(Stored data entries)
☆ ☆ ☆ ☆ ☆

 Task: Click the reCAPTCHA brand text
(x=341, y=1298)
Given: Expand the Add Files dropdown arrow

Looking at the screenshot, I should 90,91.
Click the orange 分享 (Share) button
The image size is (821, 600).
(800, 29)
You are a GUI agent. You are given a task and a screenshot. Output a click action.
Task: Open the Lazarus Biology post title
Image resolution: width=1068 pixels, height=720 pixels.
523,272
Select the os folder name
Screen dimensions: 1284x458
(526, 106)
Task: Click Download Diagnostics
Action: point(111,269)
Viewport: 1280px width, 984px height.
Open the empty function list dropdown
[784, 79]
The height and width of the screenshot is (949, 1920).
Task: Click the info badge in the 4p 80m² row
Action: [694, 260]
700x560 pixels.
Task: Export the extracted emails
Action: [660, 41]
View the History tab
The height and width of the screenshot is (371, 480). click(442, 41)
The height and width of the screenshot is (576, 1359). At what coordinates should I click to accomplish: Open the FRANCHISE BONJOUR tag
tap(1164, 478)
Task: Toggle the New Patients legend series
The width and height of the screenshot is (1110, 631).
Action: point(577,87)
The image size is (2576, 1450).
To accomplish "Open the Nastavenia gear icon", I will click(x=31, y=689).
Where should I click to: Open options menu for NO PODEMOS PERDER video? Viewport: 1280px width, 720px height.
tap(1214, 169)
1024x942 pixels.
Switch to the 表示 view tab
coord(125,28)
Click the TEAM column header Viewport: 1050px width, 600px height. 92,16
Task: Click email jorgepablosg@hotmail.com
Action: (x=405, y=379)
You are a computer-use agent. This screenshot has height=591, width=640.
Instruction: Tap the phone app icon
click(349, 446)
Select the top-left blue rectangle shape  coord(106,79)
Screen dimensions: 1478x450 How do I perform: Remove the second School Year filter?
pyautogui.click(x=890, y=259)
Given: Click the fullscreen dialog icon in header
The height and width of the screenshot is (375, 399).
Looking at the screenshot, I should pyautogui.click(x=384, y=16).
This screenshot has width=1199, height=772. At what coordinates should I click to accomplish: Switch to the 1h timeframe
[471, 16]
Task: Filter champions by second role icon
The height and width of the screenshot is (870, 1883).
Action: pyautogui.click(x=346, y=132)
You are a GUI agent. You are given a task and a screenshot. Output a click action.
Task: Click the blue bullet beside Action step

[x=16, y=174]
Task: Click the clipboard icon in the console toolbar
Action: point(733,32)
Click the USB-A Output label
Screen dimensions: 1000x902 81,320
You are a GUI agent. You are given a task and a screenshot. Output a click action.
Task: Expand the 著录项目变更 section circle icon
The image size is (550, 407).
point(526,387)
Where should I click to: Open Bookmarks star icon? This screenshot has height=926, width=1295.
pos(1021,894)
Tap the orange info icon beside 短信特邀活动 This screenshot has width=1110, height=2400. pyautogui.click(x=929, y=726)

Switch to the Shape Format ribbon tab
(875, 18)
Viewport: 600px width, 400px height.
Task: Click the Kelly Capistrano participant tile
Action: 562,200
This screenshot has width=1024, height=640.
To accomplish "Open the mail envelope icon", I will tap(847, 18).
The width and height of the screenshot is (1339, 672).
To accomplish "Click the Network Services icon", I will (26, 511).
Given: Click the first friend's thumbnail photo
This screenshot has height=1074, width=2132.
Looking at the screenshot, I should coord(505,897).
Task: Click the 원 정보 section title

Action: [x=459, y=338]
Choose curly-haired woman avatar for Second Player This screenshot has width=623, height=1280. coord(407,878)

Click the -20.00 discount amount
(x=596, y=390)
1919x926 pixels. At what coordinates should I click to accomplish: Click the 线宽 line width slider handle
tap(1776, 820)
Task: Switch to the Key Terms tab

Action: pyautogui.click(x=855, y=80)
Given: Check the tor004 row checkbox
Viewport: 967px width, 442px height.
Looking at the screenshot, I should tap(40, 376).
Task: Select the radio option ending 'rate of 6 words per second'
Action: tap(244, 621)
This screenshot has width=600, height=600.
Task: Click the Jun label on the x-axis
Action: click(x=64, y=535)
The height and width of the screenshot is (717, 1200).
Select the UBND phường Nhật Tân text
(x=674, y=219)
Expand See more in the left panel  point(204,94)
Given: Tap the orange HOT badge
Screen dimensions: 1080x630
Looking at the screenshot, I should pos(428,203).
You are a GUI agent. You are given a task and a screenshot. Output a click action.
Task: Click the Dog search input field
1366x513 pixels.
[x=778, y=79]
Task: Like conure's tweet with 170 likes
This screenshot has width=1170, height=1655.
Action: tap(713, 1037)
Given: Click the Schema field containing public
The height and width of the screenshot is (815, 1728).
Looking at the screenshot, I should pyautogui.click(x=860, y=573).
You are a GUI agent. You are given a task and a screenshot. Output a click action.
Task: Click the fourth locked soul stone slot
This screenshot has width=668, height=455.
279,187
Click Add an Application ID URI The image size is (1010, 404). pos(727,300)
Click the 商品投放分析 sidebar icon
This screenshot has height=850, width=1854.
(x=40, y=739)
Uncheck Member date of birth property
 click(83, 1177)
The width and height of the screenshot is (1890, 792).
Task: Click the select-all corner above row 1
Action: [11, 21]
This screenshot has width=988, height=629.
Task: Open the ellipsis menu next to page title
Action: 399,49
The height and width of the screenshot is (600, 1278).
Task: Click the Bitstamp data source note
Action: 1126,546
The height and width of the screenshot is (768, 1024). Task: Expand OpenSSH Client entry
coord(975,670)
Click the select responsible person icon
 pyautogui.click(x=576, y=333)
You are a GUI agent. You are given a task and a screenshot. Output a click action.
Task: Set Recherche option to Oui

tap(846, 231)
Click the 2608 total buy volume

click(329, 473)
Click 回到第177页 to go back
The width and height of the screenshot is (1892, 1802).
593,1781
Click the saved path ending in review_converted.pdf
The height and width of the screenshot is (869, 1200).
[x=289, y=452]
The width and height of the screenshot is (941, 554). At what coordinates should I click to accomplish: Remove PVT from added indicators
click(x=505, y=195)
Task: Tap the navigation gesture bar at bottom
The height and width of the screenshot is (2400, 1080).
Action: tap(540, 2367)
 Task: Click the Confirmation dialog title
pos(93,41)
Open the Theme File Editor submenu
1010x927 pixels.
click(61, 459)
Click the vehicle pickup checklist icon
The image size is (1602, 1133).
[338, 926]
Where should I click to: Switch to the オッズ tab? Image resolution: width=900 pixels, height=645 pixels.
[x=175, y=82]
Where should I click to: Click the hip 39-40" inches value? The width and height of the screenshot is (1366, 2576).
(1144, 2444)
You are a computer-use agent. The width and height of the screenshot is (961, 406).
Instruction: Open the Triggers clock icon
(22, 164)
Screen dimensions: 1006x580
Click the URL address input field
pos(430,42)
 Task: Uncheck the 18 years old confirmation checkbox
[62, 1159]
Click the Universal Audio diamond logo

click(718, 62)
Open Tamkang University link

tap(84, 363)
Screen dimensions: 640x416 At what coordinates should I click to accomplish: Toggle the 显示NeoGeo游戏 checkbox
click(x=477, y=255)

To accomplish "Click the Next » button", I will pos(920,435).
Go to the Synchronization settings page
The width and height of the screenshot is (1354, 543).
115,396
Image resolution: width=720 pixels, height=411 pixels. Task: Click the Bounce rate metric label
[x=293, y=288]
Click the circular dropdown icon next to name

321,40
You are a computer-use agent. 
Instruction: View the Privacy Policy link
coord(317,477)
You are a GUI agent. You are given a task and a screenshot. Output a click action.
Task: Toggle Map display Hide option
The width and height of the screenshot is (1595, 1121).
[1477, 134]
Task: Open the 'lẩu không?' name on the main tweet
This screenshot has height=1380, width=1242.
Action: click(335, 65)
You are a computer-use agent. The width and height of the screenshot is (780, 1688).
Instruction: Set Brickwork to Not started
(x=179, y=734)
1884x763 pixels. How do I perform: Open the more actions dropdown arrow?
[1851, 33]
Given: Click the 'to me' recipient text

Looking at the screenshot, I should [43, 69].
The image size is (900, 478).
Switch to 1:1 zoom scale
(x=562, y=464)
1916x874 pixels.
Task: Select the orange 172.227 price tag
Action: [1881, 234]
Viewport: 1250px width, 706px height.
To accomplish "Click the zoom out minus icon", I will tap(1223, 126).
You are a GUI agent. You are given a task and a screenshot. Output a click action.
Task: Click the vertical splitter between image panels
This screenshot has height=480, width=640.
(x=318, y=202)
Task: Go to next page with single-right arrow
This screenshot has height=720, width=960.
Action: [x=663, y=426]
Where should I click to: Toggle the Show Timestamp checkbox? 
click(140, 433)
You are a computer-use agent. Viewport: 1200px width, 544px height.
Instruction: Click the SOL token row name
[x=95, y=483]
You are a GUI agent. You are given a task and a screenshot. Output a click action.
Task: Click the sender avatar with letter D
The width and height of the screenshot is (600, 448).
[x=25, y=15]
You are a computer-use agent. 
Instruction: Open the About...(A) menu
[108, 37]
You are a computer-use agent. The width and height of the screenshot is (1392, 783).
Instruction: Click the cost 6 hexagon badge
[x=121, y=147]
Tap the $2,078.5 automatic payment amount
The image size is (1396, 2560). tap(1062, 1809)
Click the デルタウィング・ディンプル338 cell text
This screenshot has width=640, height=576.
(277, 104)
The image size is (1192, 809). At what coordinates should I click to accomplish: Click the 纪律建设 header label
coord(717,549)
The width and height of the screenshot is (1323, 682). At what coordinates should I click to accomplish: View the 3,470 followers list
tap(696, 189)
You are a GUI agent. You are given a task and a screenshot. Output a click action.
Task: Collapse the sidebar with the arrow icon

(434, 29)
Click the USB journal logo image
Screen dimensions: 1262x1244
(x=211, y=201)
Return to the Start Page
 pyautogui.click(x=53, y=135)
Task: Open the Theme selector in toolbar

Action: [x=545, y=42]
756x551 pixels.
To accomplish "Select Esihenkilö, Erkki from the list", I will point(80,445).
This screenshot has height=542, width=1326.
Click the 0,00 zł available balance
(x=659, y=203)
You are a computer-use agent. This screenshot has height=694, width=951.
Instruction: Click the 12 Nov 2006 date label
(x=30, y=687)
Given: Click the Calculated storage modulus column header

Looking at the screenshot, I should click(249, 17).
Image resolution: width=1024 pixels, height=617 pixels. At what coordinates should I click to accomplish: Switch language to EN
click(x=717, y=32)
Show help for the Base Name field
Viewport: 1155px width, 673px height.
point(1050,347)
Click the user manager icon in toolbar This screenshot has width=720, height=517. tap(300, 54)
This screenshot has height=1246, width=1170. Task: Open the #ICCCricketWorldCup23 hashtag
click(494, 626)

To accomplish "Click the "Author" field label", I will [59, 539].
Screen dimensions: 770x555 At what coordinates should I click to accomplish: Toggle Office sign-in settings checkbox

☆ ☆ ☆ ☆ ☆

Locate the lines above that contain "tweet" and copy them.

• _Completed task_
Task: Like conure's tweet with 170 likes
Task: Open the 'lẩu không?' name on the main tweet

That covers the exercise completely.